AMENDMENT OR TERMINATION
 
     The Plan provides that the Board of Directors may at any time amend, alter
or terminate the Plan; provided, however, that unless required by applicable
law, the Board shall not amend the Plan without shareholder approval if the
amendment would (i) materially increase the benefits under the Plan, (ii)
materially increase the number of shares which may be subject to options under
the Plan, (iii) materially modify the requirements as to eligibility for
participation under the Plan, or (iv) otherwise materially modify the Plan
within the meaning of certain SEC Rules and Regulations.
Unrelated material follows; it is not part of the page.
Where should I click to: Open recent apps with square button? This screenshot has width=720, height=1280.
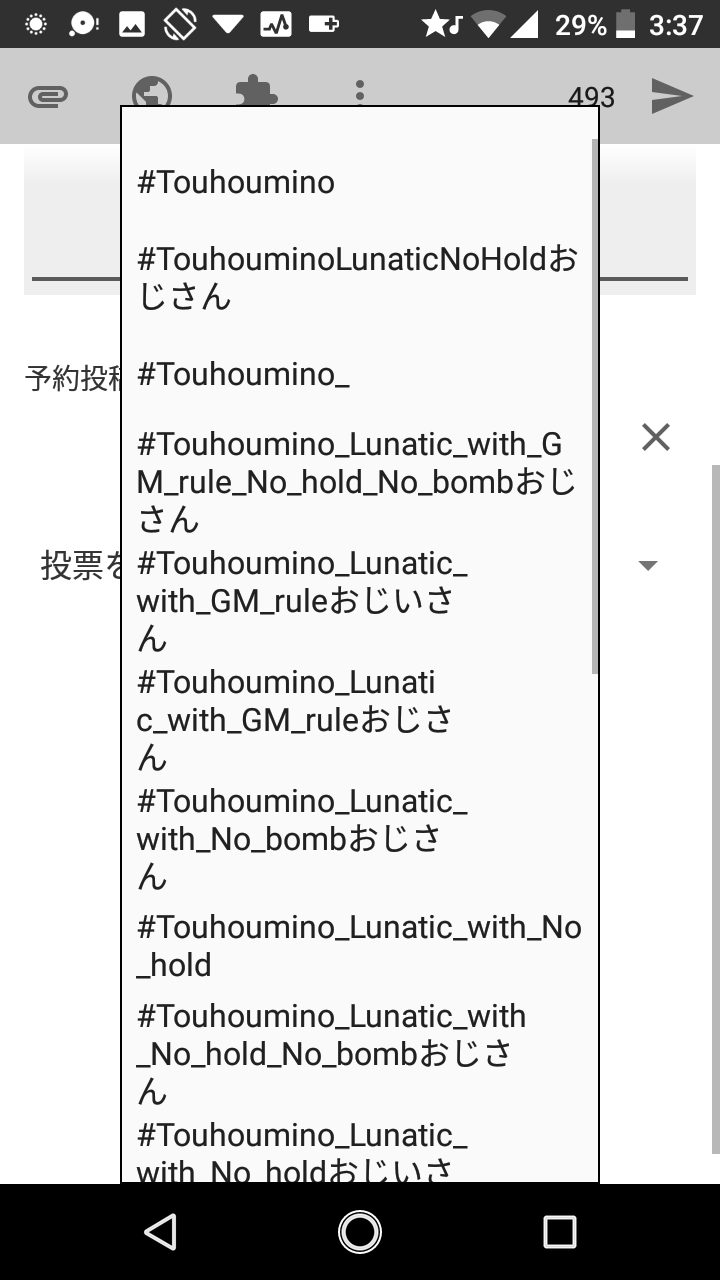pos(560,1232)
The Plan will terminate
on December 2, 2004, unless sooner terminated by the Board.
 
FEDERAL INCOME TAX CONSEQUENCES
 
     The following summary of federal income tax consequences does not purport
to be a complete statement of the law in this area. Furthermore, the discussion
below does not cover the tax consequences of the Plan under state and/or other
local tax laws, and such tax laws may not correspond to the federal tax
treatment described herein. The Plan is not subject to the Employee Retirement
Income Security Act of 1974, as amended, and is not qualified under Section
401(a) of the Internal Revenue Code.
 
     In general, there are no tax consequences to the optionee upon the grant of
an Option under the Plan, but upon exercise the optionee generally will
recognize ordinary income equal to the excess of the fair market value of the
stock received over the Option exercise price. Upon a subsequent disposition of
the shares received on exercise, the difference between the amount realized on
such disposition and the fair market value of the shares on the date of exercise
generally will be treated as a separate capital gain or loss.
 
     Optionees who are subject to the "insider trading" rules of Section 16(b)
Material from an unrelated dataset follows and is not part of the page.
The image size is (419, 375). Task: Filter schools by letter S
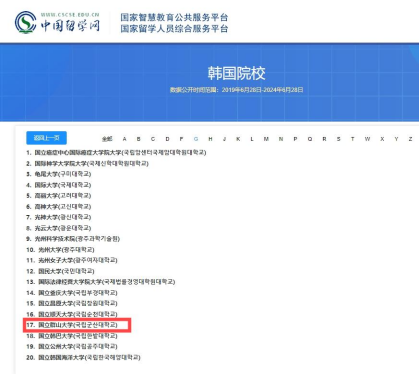pos(338,139)
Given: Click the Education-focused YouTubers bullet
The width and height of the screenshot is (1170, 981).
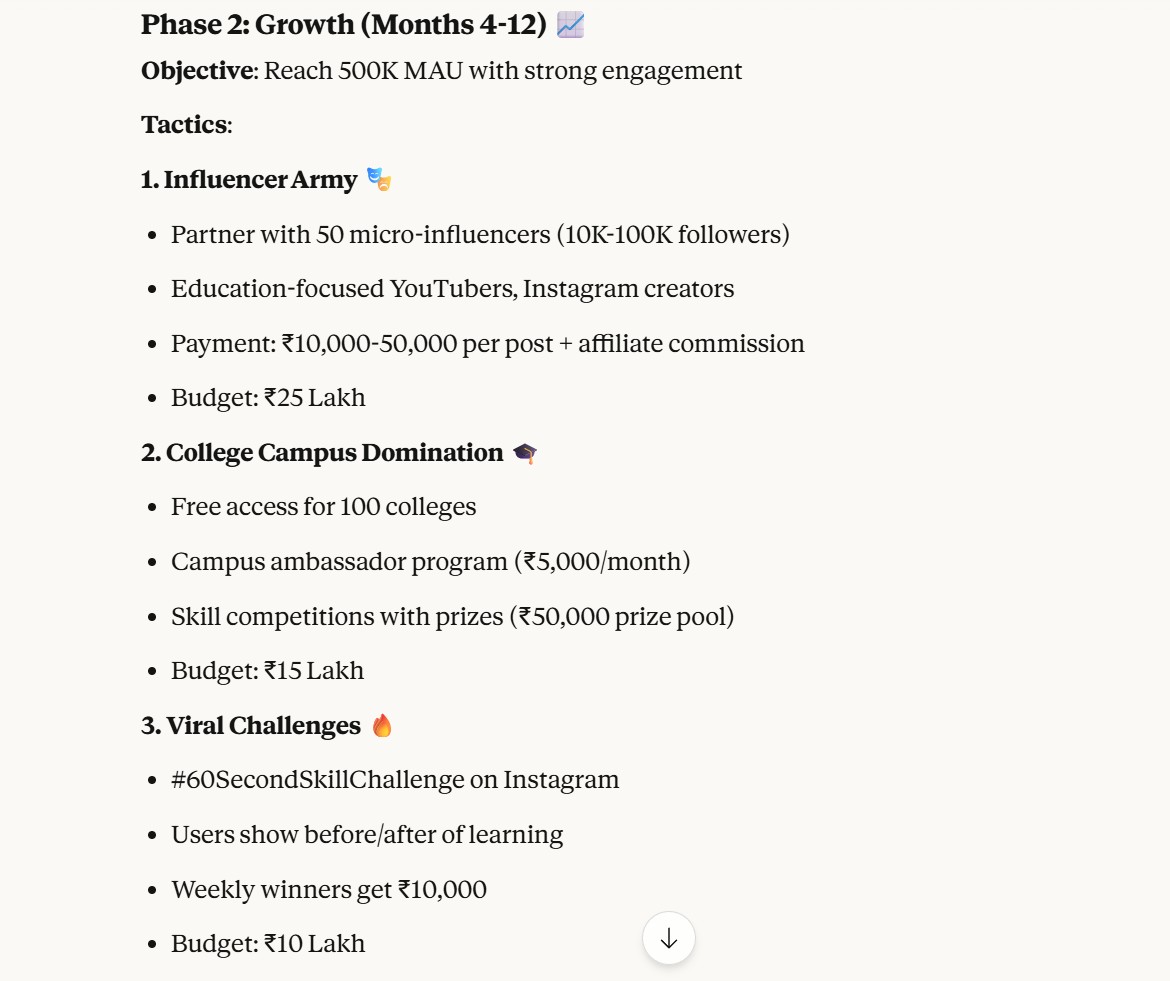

of the Securities and Exchange Act of 1934 (i.e., officers, directors and 10%
shareholders) are subject to different tax rules. Such optionees are not treated
as recognizing ordinary income upon the exercise of a nonstatutory stock option
under the rules described above unless they affirmatively elect such treatment
under Section 83(b) of the IRC within 30 days after exercise. In the absence of
such an election, such an optionee generally is treated as recognizing ordinary
income on the date six months following the exercise date (or on such earlier
date on which such optionee no longer is subject to suit under the Section 16(b)
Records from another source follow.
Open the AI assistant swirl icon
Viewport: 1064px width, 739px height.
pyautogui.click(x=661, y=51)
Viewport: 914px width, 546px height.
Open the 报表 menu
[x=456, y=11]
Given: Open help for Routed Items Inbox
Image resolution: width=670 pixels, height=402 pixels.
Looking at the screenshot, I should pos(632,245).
insider trading rules). The amount of ordinary income recognized at such time
would be equal to the excess of (i) the fair market value of the stock at that
time (rather than at the time the option was exercised) over (ii) the purchase
price paid for such stock.
 
     In addition, the exercise of outstanding Options that become exercisable
upon an event described above under "Accelerating Events" in certain
circumstances may result in all or a portion of the difference between the fair
market value and the exercise price of any shares issuable in respect to such
Options being characterized as "excess parachute payments." A 20% excise tax is
imposed on the optionee on any amount so characterized and the Company will be
denied any tax deduction for such amount.
 
COMPANY DEDUCTIONS, WITHHOLDINGS AND INFORMATION REPORTS
 
     The Company will generally be entitled to a deduction in an amount equal to
the ordinary compensation income recognized by a grantee on the exercise of a
nonstatutory stock option. Typically, the Company is required to make applicable
federal payroll withholdings with respect to such compensation income recognized
by grantees who are employees. Such withholding ordinarily will be accomplished
by withholding the required amount from other cash compensation due from the
Company to the grantee, by having the grantee pay to the Company the required
withholding amount, or by such other permissible methods as the Company may deem
appropriate. Whether or not such withholdings are required, the Company will
make such information reports to the IRS as may be required with respect to any
income of a grantee (whether or not an employee) attributable to transactions
involving the grant or exercise of options and/or the disposition of shares
acquired on exercise of options.
 
                                       14

<PAGE>   17
 

                 PROPOSAL NO. 3 -- RATIFICATION OF SELECTION OF
                         INDEPENDENT PUBLIC ACCOUNTANTS
 
     The Board of Directors, after consideration of the recommendation of the
Audit Committee, has selected the certified public accounting firm of Coopers &
Lybrand L.L.P. as the Company's independent accountants for the year 1995.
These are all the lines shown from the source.